In the UK, the Bank of England
warned of recession as it
followed suit today with a 0.25 percentage point increase.
The EU, meanwhile, is treading a fine line. It wants to phase out Russian oil supplies to punish Vladimir Putin with a ban on almost all imports of crude oil within six months and refined products by the end of the year.
Its pace may be steady but the strategy is still risky: Hungary says it will block the move, arguing that its energy security could not be maintained. Sanctions that limit adverse effects on EU economies will test Europe’s moral mettle,
writes Martin Wolf. Some analysts believe the Russian economy
could weather a ban regardless.
Shareholder activists have dominated corporate news this week. In the US, a new question could tarnish ESG gloss for tech companies: tax. It may have not grabbed much attention from ESG investors in the past, but last autumn, two shareholders filed a motion demanding Amazon become more transparent about its tax strategies in a campaign that is gaining momentum. Gillian Tett and James Fernyhough explain developments - and what they mean - in our
Moral Money newsletter this week.
Meanwhile in South Korea, millennial fund manager Changhwan Lee
took on senior executives at private equity group KKR - one of the country’s leading entertainment companies, to demand improvements to governance at SM Entertainment, the publicly traded K-pop company.
Days later, Lee’s Align Partners fund won support from other investors to impose a new independent auditor on a reluctant board. His victory was a fillip for activist investing in the country. “Everyone in the Korean stock market is frustrated by local companies not realising their value because of poor governance,” Lee told the FT.
Observers say the real activist watershed moment will come when local investors force big changes on cherished, established national companies: Samsung or Hyundai, say.
Also in Asia, HSBC found itself in conflict with its largest shareholder, the insurer Ping An, which is
calling for a split of the bank’s Asian and western operations - what would be the biggest shake-up in HSBC’s 157-year history. The consequences would be significant: the bank is headquartered in the UK but makes around two-thirds of its profits in Asia.

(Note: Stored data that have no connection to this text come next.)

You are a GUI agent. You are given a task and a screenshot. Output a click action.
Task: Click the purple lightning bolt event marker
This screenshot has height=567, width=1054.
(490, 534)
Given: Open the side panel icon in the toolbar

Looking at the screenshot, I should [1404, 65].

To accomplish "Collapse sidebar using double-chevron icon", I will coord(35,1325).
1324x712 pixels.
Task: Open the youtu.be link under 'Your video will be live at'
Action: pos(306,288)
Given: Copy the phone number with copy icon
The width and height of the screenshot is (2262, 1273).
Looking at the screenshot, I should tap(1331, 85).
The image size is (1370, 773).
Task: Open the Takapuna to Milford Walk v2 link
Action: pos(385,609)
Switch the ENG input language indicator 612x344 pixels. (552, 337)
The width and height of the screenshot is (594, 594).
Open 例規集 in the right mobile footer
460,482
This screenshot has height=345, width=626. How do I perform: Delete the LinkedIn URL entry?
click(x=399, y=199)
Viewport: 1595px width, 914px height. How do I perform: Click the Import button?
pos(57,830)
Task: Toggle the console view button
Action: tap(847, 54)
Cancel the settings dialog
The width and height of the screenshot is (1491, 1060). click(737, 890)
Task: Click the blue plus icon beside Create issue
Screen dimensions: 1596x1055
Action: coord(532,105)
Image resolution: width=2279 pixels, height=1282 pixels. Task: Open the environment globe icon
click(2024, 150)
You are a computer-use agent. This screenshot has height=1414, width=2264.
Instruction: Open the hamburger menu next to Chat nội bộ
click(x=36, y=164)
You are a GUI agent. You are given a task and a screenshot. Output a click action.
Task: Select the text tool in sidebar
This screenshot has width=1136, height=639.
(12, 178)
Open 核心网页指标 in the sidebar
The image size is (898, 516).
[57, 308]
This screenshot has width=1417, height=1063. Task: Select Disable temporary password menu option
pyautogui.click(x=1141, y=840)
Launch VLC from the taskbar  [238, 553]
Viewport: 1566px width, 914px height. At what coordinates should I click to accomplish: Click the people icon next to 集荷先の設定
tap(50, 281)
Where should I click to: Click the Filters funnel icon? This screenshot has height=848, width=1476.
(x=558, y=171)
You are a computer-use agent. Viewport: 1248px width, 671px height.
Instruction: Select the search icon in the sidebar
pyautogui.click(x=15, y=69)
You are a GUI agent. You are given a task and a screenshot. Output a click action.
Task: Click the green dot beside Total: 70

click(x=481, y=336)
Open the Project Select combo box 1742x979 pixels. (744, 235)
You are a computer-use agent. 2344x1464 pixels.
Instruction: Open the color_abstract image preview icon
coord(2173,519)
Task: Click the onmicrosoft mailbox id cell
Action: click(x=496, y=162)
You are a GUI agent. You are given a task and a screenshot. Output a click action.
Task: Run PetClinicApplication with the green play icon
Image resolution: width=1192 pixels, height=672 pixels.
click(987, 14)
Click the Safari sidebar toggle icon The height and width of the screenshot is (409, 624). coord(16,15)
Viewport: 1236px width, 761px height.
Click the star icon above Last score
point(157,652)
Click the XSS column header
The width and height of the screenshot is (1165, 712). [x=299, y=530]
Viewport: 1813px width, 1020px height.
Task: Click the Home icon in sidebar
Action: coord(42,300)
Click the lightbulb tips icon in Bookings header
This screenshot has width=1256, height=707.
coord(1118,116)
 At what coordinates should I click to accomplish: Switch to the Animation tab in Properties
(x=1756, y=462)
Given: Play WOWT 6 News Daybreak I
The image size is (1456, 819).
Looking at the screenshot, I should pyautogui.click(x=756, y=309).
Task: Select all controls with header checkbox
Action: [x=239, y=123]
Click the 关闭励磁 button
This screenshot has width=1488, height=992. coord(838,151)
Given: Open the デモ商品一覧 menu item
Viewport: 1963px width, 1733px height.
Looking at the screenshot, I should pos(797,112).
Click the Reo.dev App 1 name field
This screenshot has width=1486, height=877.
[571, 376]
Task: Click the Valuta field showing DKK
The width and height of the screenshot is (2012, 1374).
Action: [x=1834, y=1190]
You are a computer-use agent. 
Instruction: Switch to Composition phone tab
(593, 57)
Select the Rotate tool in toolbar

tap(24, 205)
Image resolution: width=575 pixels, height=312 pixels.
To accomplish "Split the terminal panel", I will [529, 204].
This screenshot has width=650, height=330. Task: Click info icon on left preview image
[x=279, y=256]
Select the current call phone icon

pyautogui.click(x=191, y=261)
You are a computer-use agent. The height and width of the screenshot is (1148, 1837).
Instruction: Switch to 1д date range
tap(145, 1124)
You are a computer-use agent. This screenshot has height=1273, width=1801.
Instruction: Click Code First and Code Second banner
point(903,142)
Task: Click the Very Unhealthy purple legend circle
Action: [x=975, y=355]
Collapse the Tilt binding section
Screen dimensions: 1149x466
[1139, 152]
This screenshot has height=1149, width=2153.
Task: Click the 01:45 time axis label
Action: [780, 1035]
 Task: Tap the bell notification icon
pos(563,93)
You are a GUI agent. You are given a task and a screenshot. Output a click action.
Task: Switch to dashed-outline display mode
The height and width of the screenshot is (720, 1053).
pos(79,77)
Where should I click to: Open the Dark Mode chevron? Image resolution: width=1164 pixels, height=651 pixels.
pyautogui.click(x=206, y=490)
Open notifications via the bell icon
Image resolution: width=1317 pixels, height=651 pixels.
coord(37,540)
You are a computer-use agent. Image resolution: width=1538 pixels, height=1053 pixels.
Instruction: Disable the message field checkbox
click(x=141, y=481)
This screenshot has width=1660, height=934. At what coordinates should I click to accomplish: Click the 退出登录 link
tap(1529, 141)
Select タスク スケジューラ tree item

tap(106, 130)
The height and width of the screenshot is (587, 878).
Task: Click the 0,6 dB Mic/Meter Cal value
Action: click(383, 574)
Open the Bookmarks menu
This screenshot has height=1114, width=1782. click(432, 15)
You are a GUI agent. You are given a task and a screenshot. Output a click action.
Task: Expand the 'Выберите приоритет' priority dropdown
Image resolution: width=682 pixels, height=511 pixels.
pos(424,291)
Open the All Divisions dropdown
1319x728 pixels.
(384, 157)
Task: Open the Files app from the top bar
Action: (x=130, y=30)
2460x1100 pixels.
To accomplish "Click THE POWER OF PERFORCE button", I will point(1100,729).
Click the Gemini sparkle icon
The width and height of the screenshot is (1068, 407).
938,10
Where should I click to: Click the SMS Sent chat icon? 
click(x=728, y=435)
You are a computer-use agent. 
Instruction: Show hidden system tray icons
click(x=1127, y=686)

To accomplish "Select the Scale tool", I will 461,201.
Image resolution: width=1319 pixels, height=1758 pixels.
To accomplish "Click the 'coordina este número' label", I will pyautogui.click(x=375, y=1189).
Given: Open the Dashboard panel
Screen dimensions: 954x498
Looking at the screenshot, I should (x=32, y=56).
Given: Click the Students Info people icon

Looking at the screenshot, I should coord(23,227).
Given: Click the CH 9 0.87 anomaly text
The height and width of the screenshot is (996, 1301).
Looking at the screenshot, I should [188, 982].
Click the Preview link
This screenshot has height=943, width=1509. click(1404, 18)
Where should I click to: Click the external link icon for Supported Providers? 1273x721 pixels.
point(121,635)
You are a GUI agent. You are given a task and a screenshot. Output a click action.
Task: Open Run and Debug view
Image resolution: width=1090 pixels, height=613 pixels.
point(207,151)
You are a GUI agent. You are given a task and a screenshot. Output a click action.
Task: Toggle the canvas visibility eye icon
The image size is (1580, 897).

Ping An argues the effort of balancing tensions between Washington and Beijing are dragging down the bank’s share price. It is not the first shareholder to call for the break-up of the bank, but with a 9.2 per cent stake, it is by far the most powerful.
That blow came immediately after another: HSBC faced accusations of greenwashing this week by the UK advertising watchdog the ASA, which
accused it of misleading customers. That could have far-reaching implications for financial services marketing and advertising generally.
And it is not the only sector in regulators’ sights. As Camilla Cavendish writes
this week, Big Food is also on the run, with Kellogg suing the UK government for its failure to consider the benefits of milk in new restrictions on fatty, sugary foods - such as breakfast cereals. Pressure to regulate is also coming from investors, who may start to see junk food companies as potentially risky stranded assets. BMO and Legal & General are among those to have written to the boards of Kellogg, Danone, Nestlé and Kraft Heinz asking for greater disclosure of health information.
Even mainstream investors are waking up.